今の彼女の姿や眩しくもない彼女の笑みを見せられても俺はトキメカナイからだ。彼女はあぁでなくちゃならない。
「テストだけが全てじゃないし、それに...それに自分と他人を比較して何が面白いって言うの?そんなの続けていたら自分の事が嫌いになっちゃうし、あなたは立ち上がれないわ。麻衣勝ち負けなんてどうてなるじゃない!!」
一条の言っていることは正しい。自分と他人を比較して何も良い事なんてない。それで良いことがあったのなら話は別だ。例えば国民栄誉賞をもらったとか一年間買い物が無料だとか…。
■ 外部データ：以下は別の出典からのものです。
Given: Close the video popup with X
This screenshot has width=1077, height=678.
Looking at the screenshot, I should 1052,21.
それなら別に他人を比較することなんて躊躇なんてしないだろう。だがどうだ。結局良い事なんてないのだ。比較された相手は幸せか?片方が幸せでも両方はどうなんだ?そんな都合のいいことなんて起こるはずがない。現実はあいつが当たり前のことを出来るのに、なんでお前は出来ないんだ。とかそんな人の事を知らずに自分勝手で言ってくる奴が大半だ。しかし
勝負は違う。確かに負けたら悔しい、悔しくて悔しくてもうこんなもんやってられるかと思ってしまう時もある。けど勝負の結果が良い形で終わらなくとも勝負に至るまでの努力は無駄ではない。それは多少なりともいい思い出になることは間違いないのだ。
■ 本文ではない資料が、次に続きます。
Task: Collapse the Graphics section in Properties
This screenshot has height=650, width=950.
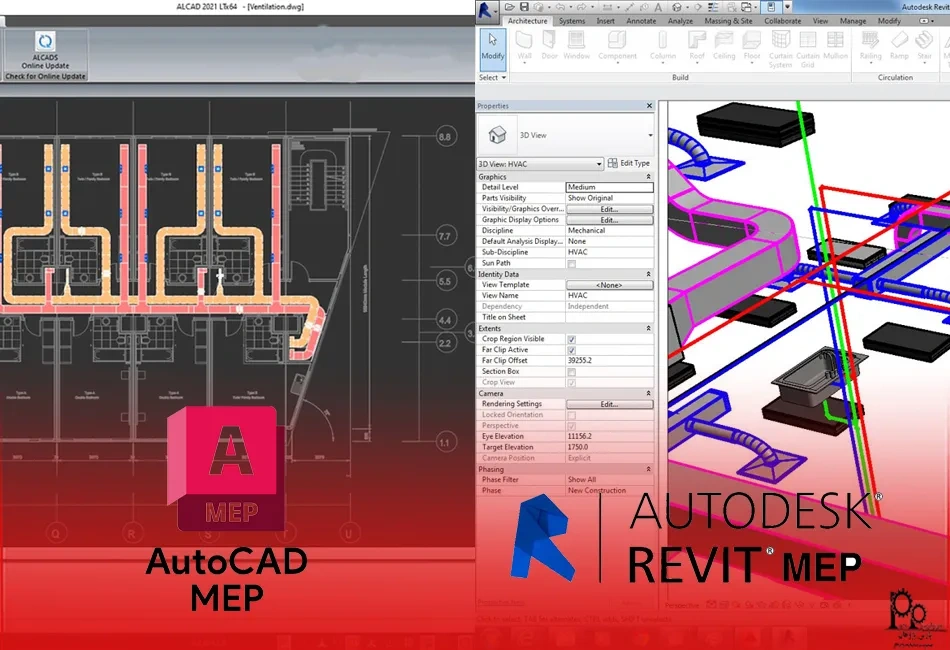Action: click(648, 177)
「一条、一つ間違いがある。大宮よく聞いてほしい、先ず自分自身を憐れむのはやめてほしい。俺は大宮の嘘偽りのない最高の笑顔に惚れたんだ。ただ、そんなので大宮の心が救われないというのなら俺は勝負までやめろとは言わない。俺は大宮の最高の笑顔をいつも見ておきたいからな。」
「っはははは、なるほどね!!山崎君勝負をまさかそういう風に使うとはさすがね。確かに勝ち負けに拘っている人の笑顔はそれが多少汚くとも輝いて見えるわね。まぁ、それなら賛成するわ。」
「はぁーあ。やっぱなんか悔しいなぁ。憐れんでるように見られてたとか可哀想な奴やん。はははは...」
あれ?俺が勇気出して笑顔に惚れたって言ったのに無視されたの?ちょっとそれはあまりにも哀れ過ぎる。その時の俺の顔はきっと複雑だっただろう。驚きとがっかりとで。そんな俺の顔を見て可笑しく思ったのか京は
「あははは、せっかく勇気出したっていうのに完全スルーとかしんど、ははははは。」
「ぐぅー、心の奥底からムカついてきたけど、まぁいいや。大宮の笑顔が見たいだけだから。」
「え、それってどういう事?ねぇ、山崎もしかして私のこと好きなん?好きやったら...そう言ってくれる方が嬉しいんやけど。」
ニマニマとしているのが一人、さっきからゲラゲラ笑っている人が一人、物凄い内心を覗うようにジロジロと見てくる人が一人、なんかものすごい怖い顔をして睨んできてる人が一人。
「とりあえず俺は大宮の最高の笑顔が見たいだけなんだ。」
「あぁー、好きかどうかは言わないんや。なんやめっちゃ期待しとったのになぁー。」
そうニマニマしながら言っている大宮は今度こそ最高の笑顔になって俺を見つめるのであった。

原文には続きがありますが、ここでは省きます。